Das Rezept der EU gegen Trump: Selbstbewusstsein

Die kalten Duschen des US-Präsidenten stürzen die EU nicht in Depressionen.

Dass sich Donald Trump auf seiner Europa-Tour tatsächlich so benehmen würde, wie man in Brüssel stets befürchtet hatte, sorgte bei den Spitzen von EU und NATO nur kurz für Erstarrung: Eine Abfuhr zum Klimaabkommen, Kopfwäsche für ein "sehr schlechtes Deutschland" und Levitenlesen für die NATO-Mitgliedsstaaten – eine Serie von kalten Duschen ließ der US-Präsident auf die verdutzen Europäer niederregnen.

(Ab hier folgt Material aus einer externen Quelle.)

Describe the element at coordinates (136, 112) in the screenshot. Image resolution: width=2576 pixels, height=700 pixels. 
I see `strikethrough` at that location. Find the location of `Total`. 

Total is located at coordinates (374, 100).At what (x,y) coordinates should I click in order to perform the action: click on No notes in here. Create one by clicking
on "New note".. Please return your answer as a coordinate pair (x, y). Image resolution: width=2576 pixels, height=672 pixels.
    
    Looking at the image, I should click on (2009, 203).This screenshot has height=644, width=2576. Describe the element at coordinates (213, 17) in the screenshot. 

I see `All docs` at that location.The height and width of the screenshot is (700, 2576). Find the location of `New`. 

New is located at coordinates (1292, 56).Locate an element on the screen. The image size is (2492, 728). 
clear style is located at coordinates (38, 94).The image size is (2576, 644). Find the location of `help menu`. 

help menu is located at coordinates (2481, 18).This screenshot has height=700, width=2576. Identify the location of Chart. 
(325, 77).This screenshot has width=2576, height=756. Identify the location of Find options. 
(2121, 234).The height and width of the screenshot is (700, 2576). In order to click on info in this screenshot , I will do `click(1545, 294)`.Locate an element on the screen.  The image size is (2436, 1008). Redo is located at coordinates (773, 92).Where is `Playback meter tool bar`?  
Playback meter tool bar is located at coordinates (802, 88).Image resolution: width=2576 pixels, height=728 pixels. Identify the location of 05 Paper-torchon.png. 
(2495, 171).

Die erste, die nach den Schockmomenten ihre Sprache wiederfand, war Deutschlands Kanzlerin Merkel: "Die Zeiten, in denen wir uns auf andere völlig verlassen konnten, die sind ein Stück vorbei", warnte sie (siehe oben). Ähnliches hört man aus allen Ecken der Hauptstadt Europas: Mit US-Präsident Trump leiden die europäischen Beziehungen zum auf ewig eng und vertraut scheinenden Verbündeten USA schwer. Die einzig logische Schlussfolgerung aber könne nur sein: Mehr Selbstbewusstsein und Geschlossenheit der EU-Mitgliedsstaaten. "Die EU ist kein Anhängsel von irgendwem", sagt Ulrike Lunacek, Vizepräsidentin des EU-Parlaments zum KURIER.

Geschlossene Reihen

"Es geht darum sicherzustellen, dass Europa sein eigenes Schicksal bestimmt", stellte gestern auch ein Sprecher von EU-Kommissionspräsident Jean-Claud Juncker klar. Trumps rüpelhafter Kurs könnte sich letztlich sogar als Schub dafür erweisen, die Schwächen der EU, aber auch der NATO anzupacken. "Die EU muss sich auf ihre eigenen Stärken besinnen, nationale Egoismen endlich zurückstellen und selbst zu einem Anker der Stabilität werden", fordert EU-Abgeordneter Othmar Karas (ÖVP). Dazu brauche es ein "viel stärkeres und einheitliches Auftreten Europas in der Außenpolitik und langfristig eine europäische Verteidigungsarmee".

Und in der Klimapolitik, fordert wiederum Lunacek, "kann sich die EU sowieso nicht leisten, ihre Vorreiterrolle aufzugeben". Sie müsse also ihre ambitionierten Ziele für Energieeffizienz und erneuerbare Eneergien mit verbindlichen Vorgaben für die Mitgliedsstaaten durchsetzen.

" Angela Merkel hat Recht, dass die EU künftig selbständiger auftreten muss", fordert auch die Delegationsleiterin der SPÖ-Abgeordneten imEU-Parlament. "Eigenständigkeit heißt aber nicht, die USA zu kopieren und hochzurüsten. Es heißt vor allem, mehr soziale Verantwortung übernehmen."

Trumps Kopfwäsche für die säumigen NATO-Zahler nehmen die Mitgliedsstaaten auch nicht widerspruchslos hin. Das Ziel, bis zum Jahr 2024 zwei Prozent des jeweiligen BIPs in die Verteidigung zu investieren, haben die 28 NATO-Staaten bereits vor zwei Jahren fixiert. Das war aber nicht Donald Trump geschuldet, sondern Wladimir Putin. Nach der russischen Annexion der Krim und dem Krieg in der Ostukraine war klar: Die NATO muss wieder mehr für ihre Verteidigung ausgeben und aufrüsten.

Unerlässlicher Partner

Doch auch wenn der unfreundliche Kurs der Trump-Administration gegen Europas Polit-Spitze diese nicht in Depressionen stürzt, weiß man in der EU genau: Ohne die USA geht gar nichts – in Verteidigung, Sicherheit und Wirtschaft agieren die USA als ein unerlässlicher Partner – ganz egal, wer im Weißen Haus sitzt. Die USA sind der größte Handelspartner der EU; ein garantiertes Sicherheitsschild für die Europäer scheint ohne die Unterstützung der mächtigsten Armee der Welt undenkbar.

Und so bemühte sich die EU-Kommission sogleich zu versichern: "Wir wollen die guten transatlantischen Beziehungen fortsetzen. Sie bleiben von entscheidender Bedeutung zur Sicherung von Sicherheit und Wohlstand in der Welt."